Update the CrowdSec build stage Go toolchain pin in the Dockerfile:

```dockerfile
ARG GOLANG_IMAGE=golang:1.25.8-alpine3.23
```

---

### Priority 2 — Monitor Alpine for CVE-2026-2673 patch

No code change is actionable today. Monitor https://security.alpinelinux.org/vuln/CVE-2026-2673. Once available, update `ALPINE_IMAGE` digest or add `libcrypto3 libssl3` to the `apk upgrade` line.

---

### Priority 3 — Fix Dockerfile root user (DS-0002)

Add a non-root `USER` instruction to the Dockerfile final stage. Verify runtime paths are owned by the new user before deploying.

```dockerfile
RUN addgroup -S charon && adduser -S charon -G charon
USER charon
```

---

### Priority 4 — Audit mail_service.go template.HTML cast

Audit data flow into `internal/services/mail_service.go:195`. Suppress with `//nolint:gosec` if fully internal, or sanitize user input before casting.
=====
## ABOUT THIS EXERCISE
Answer these questions about the remediation priorities:
(a) What value is given for `GOLANG_IMAGE` in the Go toolchain pin update?
(b) Which two packages could be added to the `apk upgrade` line once the CVE-2026-2673 patch is available?
(c) Which file and line does Priority 4 say to audit?

[Collected data]
=====
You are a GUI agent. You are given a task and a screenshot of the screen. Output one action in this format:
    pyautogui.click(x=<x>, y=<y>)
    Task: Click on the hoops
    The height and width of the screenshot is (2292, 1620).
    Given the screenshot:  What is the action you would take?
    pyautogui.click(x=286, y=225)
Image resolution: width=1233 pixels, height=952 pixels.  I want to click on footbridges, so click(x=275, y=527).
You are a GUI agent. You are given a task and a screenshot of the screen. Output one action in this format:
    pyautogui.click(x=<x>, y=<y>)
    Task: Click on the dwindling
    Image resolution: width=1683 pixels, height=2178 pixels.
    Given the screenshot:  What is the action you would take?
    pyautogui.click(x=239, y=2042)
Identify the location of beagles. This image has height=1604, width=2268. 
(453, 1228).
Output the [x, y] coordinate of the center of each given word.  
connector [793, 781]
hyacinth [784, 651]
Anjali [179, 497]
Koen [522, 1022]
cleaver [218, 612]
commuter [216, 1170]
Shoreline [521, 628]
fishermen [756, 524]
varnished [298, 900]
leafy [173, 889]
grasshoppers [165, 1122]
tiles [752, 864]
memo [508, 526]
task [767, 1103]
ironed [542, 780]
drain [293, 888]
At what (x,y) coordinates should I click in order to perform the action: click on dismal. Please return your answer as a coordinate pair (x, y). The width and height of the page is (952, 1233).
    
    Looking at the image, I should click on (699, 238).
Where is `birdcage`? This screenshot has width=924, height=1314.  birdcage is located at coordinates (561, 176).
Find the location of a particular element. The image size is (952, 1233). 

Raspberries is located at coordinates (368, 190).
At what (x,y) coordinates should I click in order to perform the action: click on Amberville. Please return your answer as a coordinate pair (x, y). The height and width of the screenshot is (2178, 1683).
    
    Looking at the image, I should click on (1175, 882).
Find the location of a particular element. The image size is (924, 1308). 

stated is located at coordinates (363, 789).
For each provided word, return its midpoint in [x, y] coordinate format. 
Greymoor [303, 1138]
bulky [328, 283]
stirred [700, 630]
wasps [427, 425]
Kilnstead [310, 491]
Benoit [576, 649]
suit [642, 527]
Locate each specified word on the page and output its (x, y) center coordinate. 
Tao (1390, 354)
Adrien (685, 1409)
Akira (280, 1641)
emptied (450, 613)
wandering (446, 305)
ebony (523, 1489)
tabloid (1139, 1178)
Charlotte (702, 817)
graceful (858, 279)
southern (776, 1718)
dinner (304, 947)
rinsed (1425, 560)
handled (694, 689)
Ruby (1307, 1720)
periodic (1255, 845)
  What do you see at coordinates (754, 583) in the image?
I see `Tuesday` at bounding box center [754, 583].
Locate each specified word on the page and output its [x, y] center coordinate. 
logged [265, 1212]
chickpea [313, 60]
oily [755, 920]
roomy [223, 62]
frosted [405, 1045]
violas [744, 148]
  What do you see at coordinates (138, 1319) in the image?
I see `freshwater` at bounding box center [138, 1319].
=====
## WRITTEN ANSWER
(a) golang:1.25.8-alpine3.23
(b) libcrypto3 and libssl3
(c) internal/services/mail_service.go, line 195